__WORK ITEM__
Would you print, word for word, only the lines running from the line with "Given: Collapse the Rectangular Pipes group" to the last line of the entries, without the pictures?

__SUPPLIED DATA__
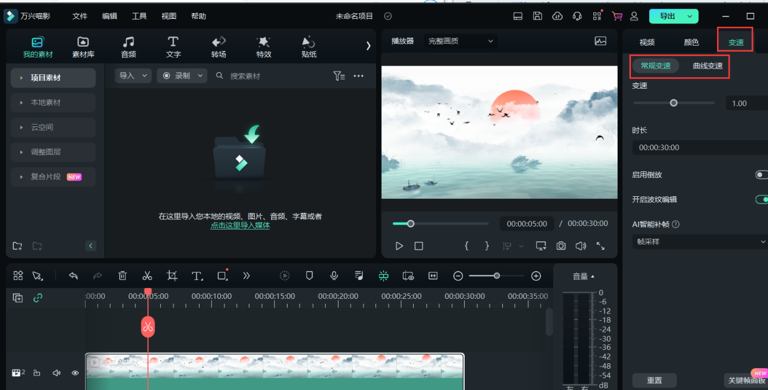Image resolution: width=768 pixels, height=390 pixels.
Task: Switch to the 曲线变速 curve speed tab
Action: click(707, 66)

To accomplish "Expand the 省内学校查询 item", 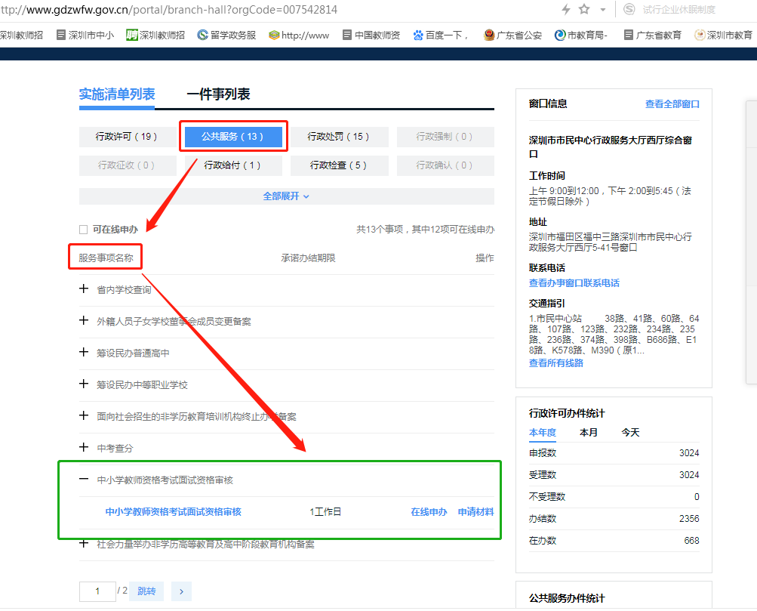I will click(84, 289).
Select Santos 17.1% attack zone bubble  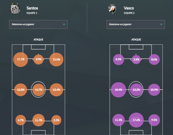[x=21, y=59]
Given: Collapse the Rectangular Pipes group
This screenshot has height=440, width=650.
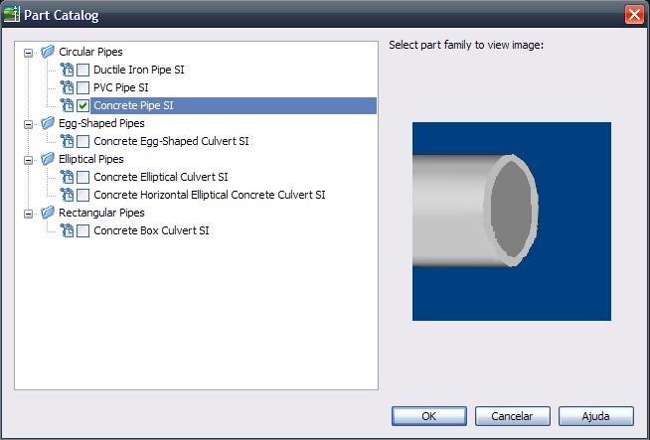Looking at the screenshot, I should point(28,214).
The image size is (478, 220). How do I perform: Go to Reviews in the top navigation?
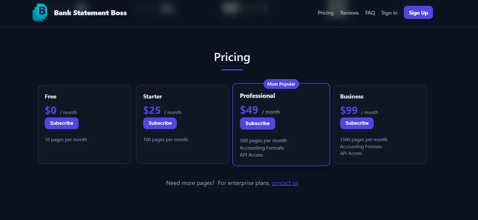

__EXERCISE RESPONSE__
Given: Collapse the Rectangular Pipes group
This screenshot has height=440, width=650.
Looking at the screenshot, I should point(28,214).
The image size is (478, 220). How do I perform: Go to Reviews in the top navigation?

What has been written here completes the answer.